Гнилью съедена краса, ворон выклевал глаза…
Невнятное частушечное бормотание, которое Дарья поначалу приняла за естественное сопровождение рваного, бессюжетно тревожного сна, неожиданно сложилось в мерзкий стишок-страшилку. Вместе со словами в мозг ворвались мерное постукивание отпадающей латкифанеры на подъездной двери, тяжесть прокалённого солнцем воздуха, человеческая запыханная возня неподалёку. Дашка резко проснулась, вскинулась, как от удара током, перевернула чемодан, неприятно проехалась босой пяткой по шершавому асфальту и испуганно заозиралась. В глаза со сна словно насыпали песку, и со сна же напала полная дезориентация.
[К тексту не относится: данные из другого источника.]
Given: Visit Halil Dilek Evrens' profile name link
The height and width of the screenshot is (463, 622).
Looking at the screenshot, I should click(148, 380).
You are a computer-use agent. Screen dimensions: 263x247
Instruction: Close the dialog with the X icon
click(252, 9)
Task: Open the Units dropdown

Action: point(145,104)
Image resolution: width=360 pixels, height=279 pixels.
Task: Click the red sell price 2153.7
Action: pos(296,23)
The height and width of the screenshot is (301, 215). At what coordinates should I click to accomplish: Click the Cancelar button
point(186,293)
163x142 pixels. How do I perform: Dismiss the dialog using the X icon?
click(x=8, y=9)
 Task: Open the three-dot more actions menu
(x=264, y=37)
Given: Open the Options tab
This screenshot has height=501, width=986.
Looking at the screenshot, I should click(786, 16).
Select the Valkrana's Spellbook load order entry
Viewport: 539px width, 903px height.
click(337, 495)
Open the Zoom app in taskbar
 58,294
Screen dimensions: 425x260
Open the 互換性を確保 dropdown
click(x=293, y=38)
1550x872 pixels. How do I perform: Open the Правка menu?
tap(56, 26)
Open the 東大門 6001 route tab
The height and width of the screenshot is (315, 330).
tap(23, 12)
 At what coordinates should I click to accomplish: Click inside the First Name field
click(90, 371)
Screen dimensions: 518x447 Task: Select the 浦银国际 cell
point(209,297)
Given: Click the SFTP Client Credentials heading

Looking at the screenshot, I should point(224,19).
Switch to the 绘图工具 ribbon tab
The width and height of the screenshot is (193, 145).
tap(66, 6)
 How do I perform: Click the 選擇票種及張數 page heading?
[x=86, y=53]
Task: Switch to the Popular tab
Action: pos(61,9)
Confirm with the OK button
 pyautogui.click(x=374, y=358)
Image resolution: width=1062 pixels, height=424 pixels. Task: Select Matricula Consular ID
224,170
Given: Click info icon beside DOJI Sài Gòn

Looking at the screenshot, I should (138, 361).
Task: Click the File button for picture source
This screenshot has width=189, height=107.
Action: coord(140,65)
Девушка несколько мучительных секунд не понимала, почему вокруг до карикатурности запущенный двор, а на бетонном крыльце подъезда, как венец композиции — отталкивающего вида бомжиха. Двор Даша вспомнила почти сразу, а вот почухивающаяся, со злым хихиканьем что-то бормочущая бабка в стёганом тулупе явно была новым элементом декора. Дашка опасливо подцепила носком ноги чемодан, ненавязчиво притянула его поближе и, для уверенности скрестив на груди руки, хмуро уставилась на эту, с позволения сказать, женщину.